- _EXERCISE TASK_
Extract the portion of the fish transport passage that begins at "Kentucky State University" and stops after "increased by 25%.", copying it word for word.

Kentucky State University Cooperative Extension Program

P.O. Box 469, Princeton, KY 42445

www.ca.uky.edu/wkrec/Wurtspage.htm 


 

Electric agitators or air blowers are commonly used to enhance carbon dioxide removal and aerate live fish transport tanks.  While these devices are practical and readily available, they can have some disadvantages:  high initial investment, possible equipment or power failure, and may cause water temperature to rise more rapidly during transport.  Recently, the use of pure oxygen gas for fish transport has become more commonplace.  There are several advantages with this method:  equipment can be leased; there is little chance of equipment failure; it may reduce water temperature slightly; water turbulence is limited; and loading rates can be increased by 25%.

- _DATA SHOWN_
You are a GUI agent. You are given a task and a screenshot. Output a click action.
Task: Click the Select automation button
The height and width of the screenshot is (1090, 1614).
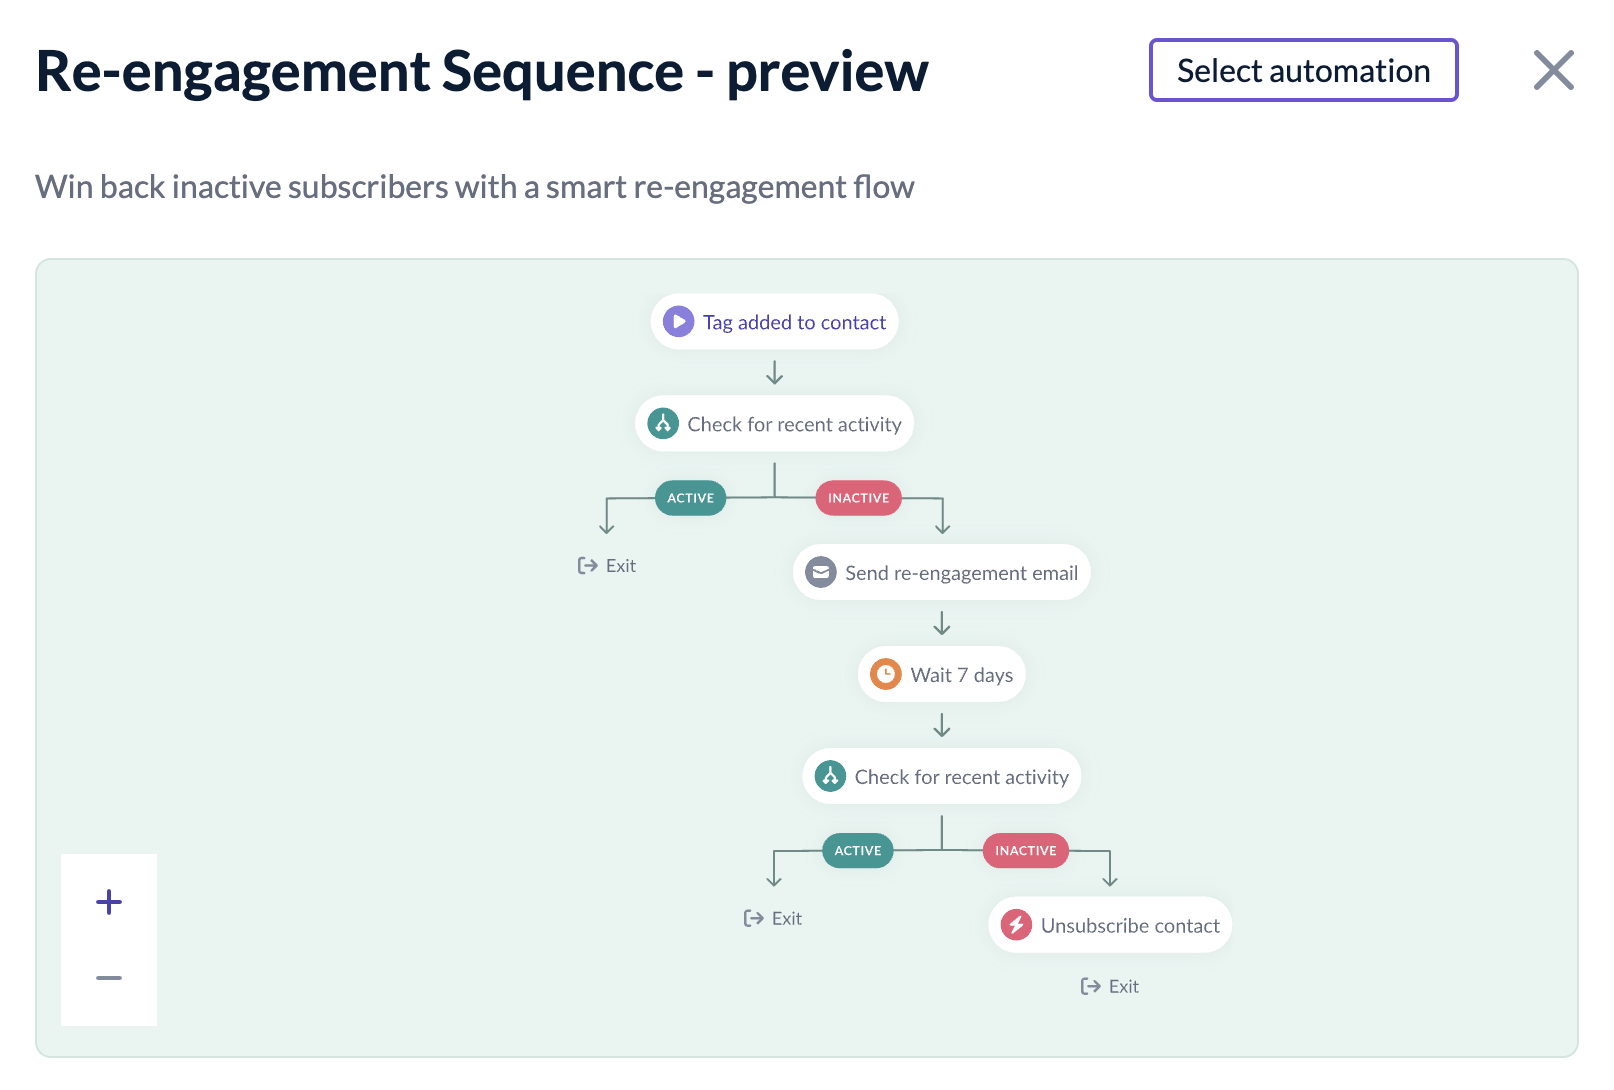[1303, 70]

- _SOLUTION TO THIS TASK_
Kentucky State University Cooperative Extension Program

P.O. Box 469, Princeton, KY 42445

www.ca.uky.edu/wkrec/Wurtspage.htm 


 

Electric agitators or air blowers are commonly used to enhance carbon dioxide removal and aerate live fish transport tanks.  While these devices are practical and readily available, they can have some disadvantages:  high initial investment, possible equipment or power failure, and may cause water temperature to rise more rapidly during transport.  Recently, the use of pure oxygen gas for fish transport has become more commonplace.  There are several advantages with this method:  equipment can be leased; there is little chance of equipment failure; it may reduce water temperature slightly; water turbulence is limited; and loading rates can be increased by 25%.